X: A rather large amount of photoresist pattern remained

Experiment 4 - Evaluation of Corrosion of Lower Thin Film

A first specimen including an aluminum thin film, a second specimen including a molybdenum thin film, and a copper thin film were respectively formed on the respective compositions for photoresist pattern removal of Examples 1 to 15 and Comparative Examples 1 to 9 kept at about 60 캜 The third specimen was immersed for about 10 minutes, washed with pure water for about 30 seconds, and then dried with nitrogen gas for about 10 seconds. The dried test specimens were subjected to surface and cross-section of the first to third specimens with an optical microscope at a magnification of about 200 times and a field-emission scanning electron microscope (FE-SEM) at a magnification of about 2000 to about 5000, And the results are shown in Table 4 below.

<Table 4>

◎: No corrosion observed on the surface and side of the metal thin film pattern

○: Some corrosion was observed on the surface and side of the metal thin film pattern

?: Partial corrosion was observed on the surface and side of the metal thin film pattern

X: Corrosion is observed as a whole on the surface and side of the metal thin film pattern

Referring to Table 3, it can be seen that the compositions for removing the photoresist pattern according to Examples 1 to 15 can remove the photoresist pattern from the substrate, respectively, and the processing capacity of the photoresist pattern is large.

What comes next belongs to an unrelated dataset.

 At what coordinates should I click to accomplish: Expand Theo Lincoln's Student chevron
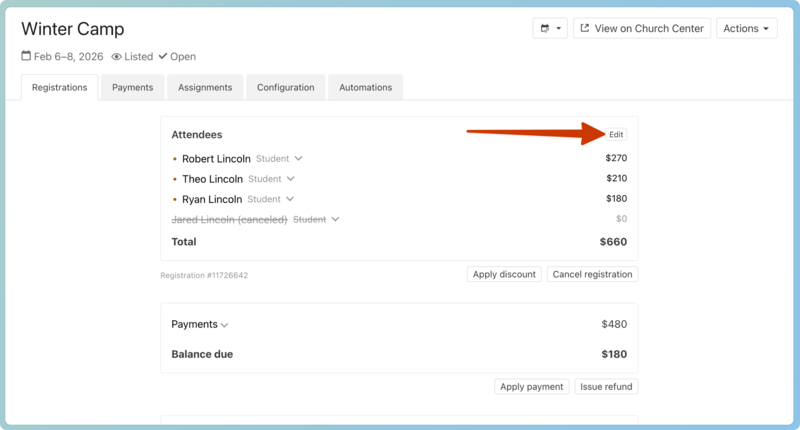[291, 179]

In addition, when the photoresist pattern is removed by using the compositions for removing the photoresist pattern according to Examples 1 to 15, it can be seen that the photoresist pattern does not re-adhere to the substrate even though the lapse of time.

However, the composition for removing the photoresist pattern according to Example 15 has good photoresist pattern removal capacity and processing capacity, but even if the photoresist pattern is partially reattached to complete the photoresist pattern removal process, It can be seen that a part of the pattern remains. That is, when the weight average molecular weight of the polyalkylene oxide compound is about 700, the photoresist pattern can be reattached relative to the weight average molecular weight of about 200, about 300 and about 500, It is understood that the weight average molecular weight of the phenylene oxide compound is preferably about 500 or less.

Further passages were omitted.